UPDATE - Tuesday, Nov 28 - 4:50pm - The HPC and the Spear clusters are back online. You may now submit jobs to the cluster.
A few nodes need additional work, but the majority of the cluster is up and running jobs. Thanks for your patience. We ran into several residual issues today, which unfortunately prolonged the downtime by a several hours.
We now believe that the PanFS performance issues were caused by the ongoing maintenance we have been conducting on HPC nodes over the past few months. As we have moved more and more nodes from the old network to the new network, more traffic has had to be routed through the uplink on the old network switch. Eventually, the load became too high, and the old switch started dropping packets. This resulted in serious performance issues.
The solution (which we did today) was to move the storage system to the new network. We had planned on doing this anyway (closer to the holidays), but were forced to expedite it in order to solve the performance issues.
We'll keep an eye on things to make sure they are back to normal, and if you see any issues, please let us know (email@example.com).
UPDATE - Tuesday, Nov 28 - 3:30pm - Most HPC compute nodes (and Spear) are back online. You may now submit jobs to the cluster. Thanks very much for your patience.
We are still cleaning up a few residual issues, mainly on the end-of-life, general access compute nodes. We will send an email out at 4:30pm today with a final update.
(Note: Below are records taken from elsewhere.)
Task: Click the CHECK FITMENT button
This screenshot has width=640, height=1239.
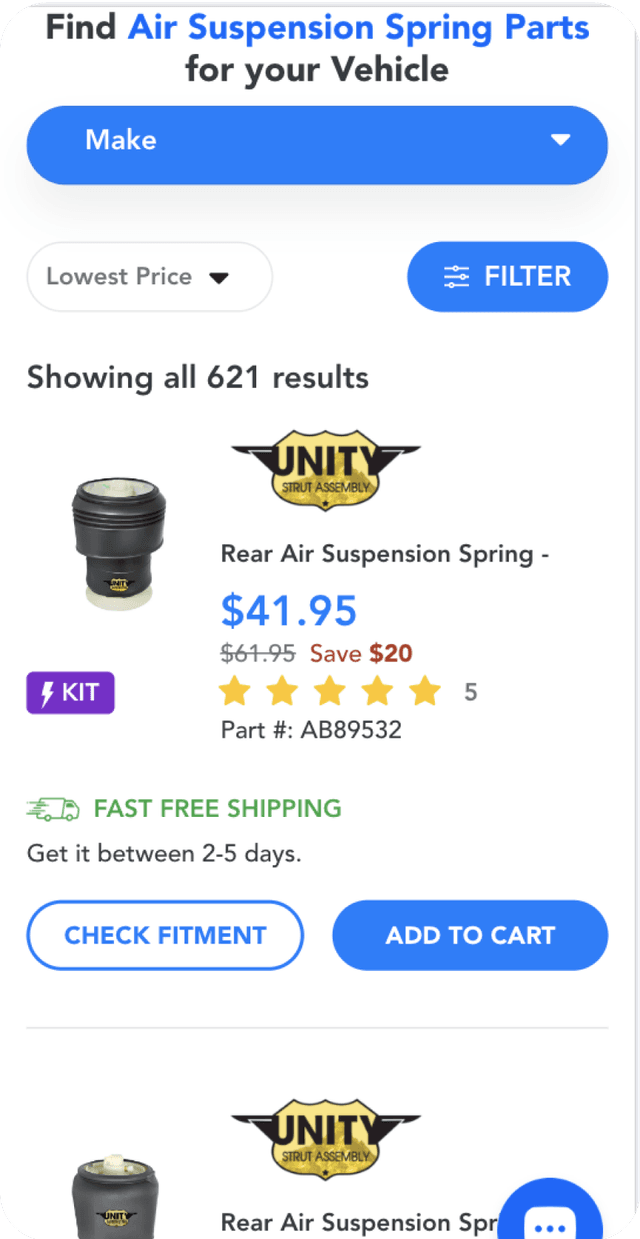Action: [165, 935]
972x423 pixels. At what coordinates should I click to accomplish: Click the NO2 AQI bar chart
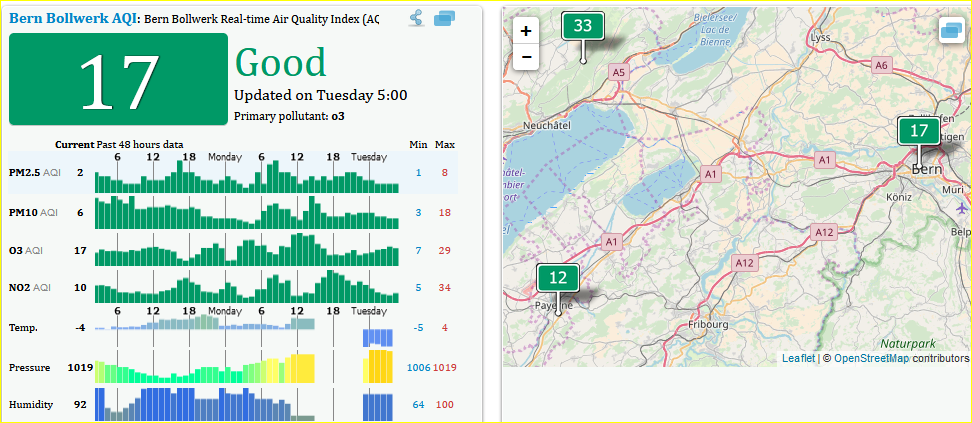[247, 288]
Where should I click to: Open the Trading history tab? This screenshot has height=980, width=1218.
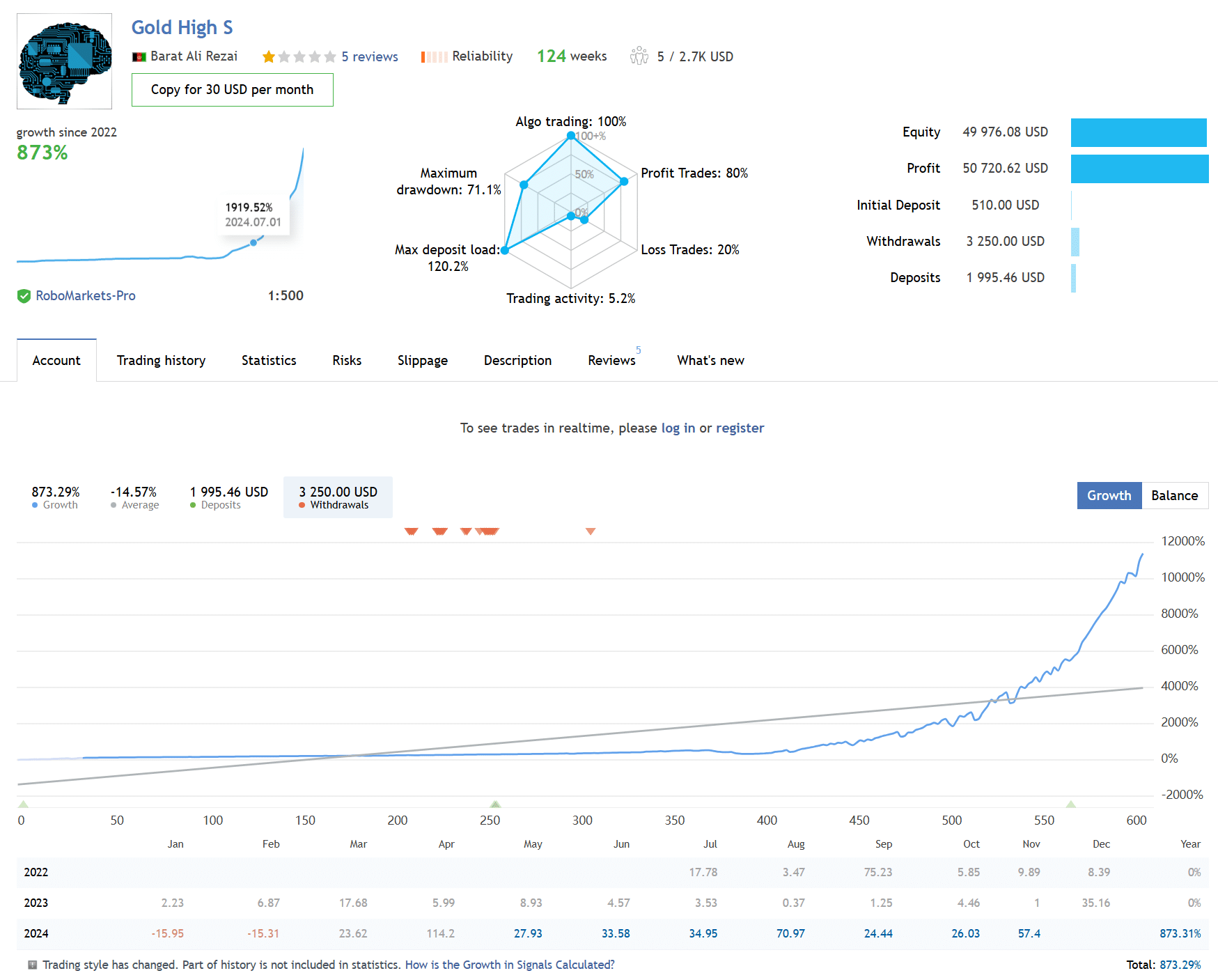161,360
UPDATE - Tuesday, Nov 28 - 2:15pm - HPC Login nodes are back online, but there are still residual clean-up tasks to be done. We will post another update no later than 4:30pm today. Thanks for your patience.
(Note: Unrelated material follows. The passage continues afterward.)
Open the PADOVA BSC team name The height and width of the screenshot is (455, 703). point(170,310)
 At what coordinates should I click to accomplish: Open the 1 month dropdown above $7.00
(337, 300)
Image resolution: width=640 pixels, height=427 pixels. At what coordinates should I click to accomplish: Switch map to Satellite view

UPDATE - Tuesday, Nov 28 - 11:30am - We were able to complete the PanFS migration to a new network switch this morning. Unfortunately, it appears that all compute nodes, login nodes, and Spear nodes must be rebooted in order to connect to the storage server on the new network correctly.
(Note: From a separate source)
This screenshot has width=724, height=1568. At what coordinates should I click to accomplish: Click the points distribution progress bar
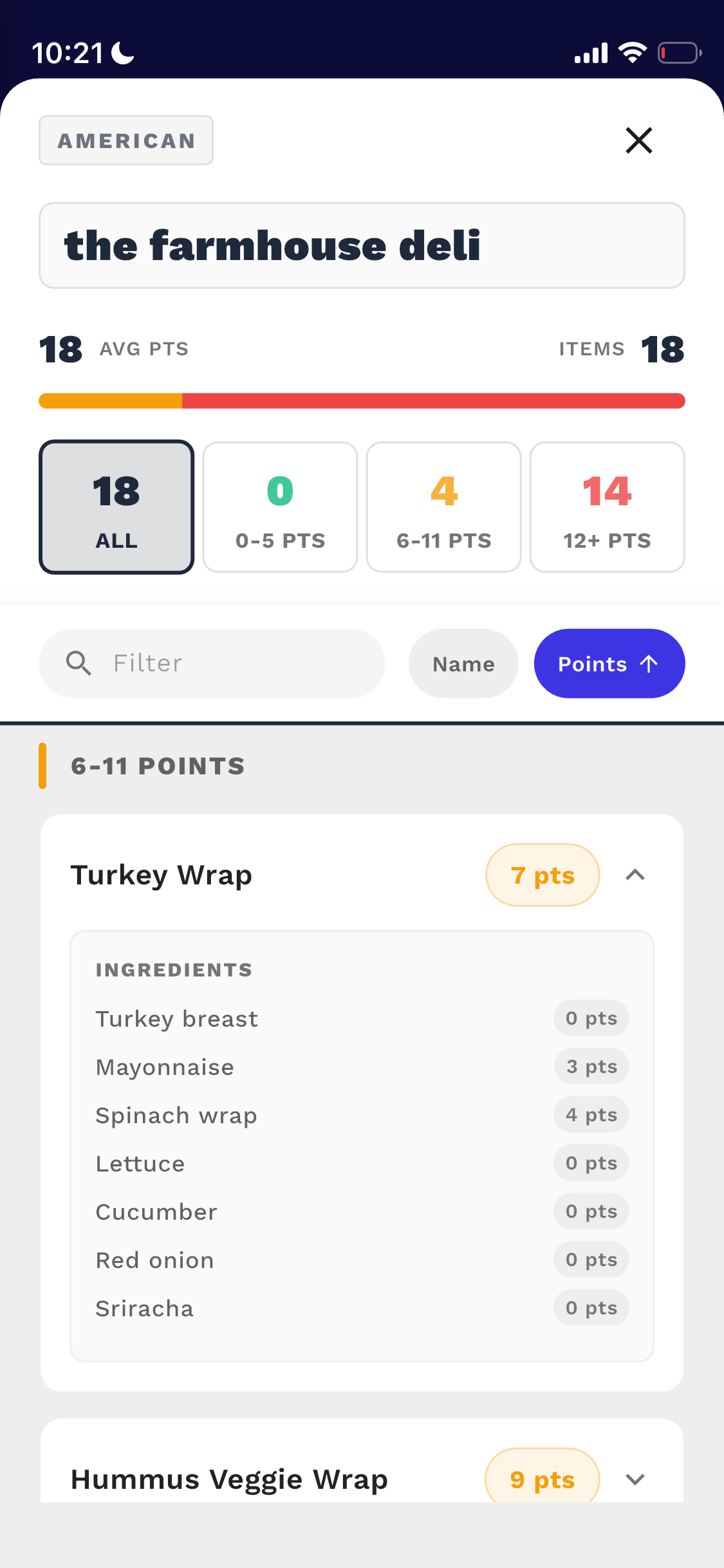click(362, 400)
We anticipate that this will take two hours or so. During this time, HPC, Spear, and Globus will be unavailable. We will post another notice (and send another email) as soon as everything is back online.
As you know, we've been experiencing ongoing HPC performance issues over the past few weeks. We have identified the source of the problem: a faulty network switch (see below).
In order to fix this issue, we need to perform an emergency fix to our storage system (PanFS), and move the system to a new network switch. We will perform thtis maintenance Tuesday, November 28 from 9-11am. This will affect the entire HPC cluster.
In order to prepare, we have configured the cluster to stop scheduling all jobs starting immediately (today, Nov 22, at noon). If you submit a job to the cluster between now and Tuesday, it will receive a Job ID be queued, but it will not start. Already–running jobs will continue to run (for now; see below)
We do not know how running jobs will be affected when we begin the maintenance on Tuesday. We advise users to "plan for the worst" and assume that any jobs running at 9am on Tuesday will fail and need to be resubmitted. The PanFS system will briefly dissapear from the HPC, so at the very least, jobs will not have access to disk I/O for a few moments.
If you have any questions, please let us know: firstname.lastname@example.org.
For the last few weeks, we have witnessed performance issues with our Panasas storage system. Although our initial focus was on troubleshooting the storage itself, we found an issue with one of our main network core switches, a 9 year old cisco 6509, that is dropping data packets.
Although we were already planning to move all our equipment to a newer core switch, we will now have to accelerate some of our plans.
In the coming weeks, we will connect our Panasas system to our new network core switch. This move will temporarily disconnect the storage to all of our equipment. Even though the outage might only last for a maximum of 15 minutes, we have no good way of predicting how any running software might respond.
Once we have worked out details and a time frame, we will post more updates.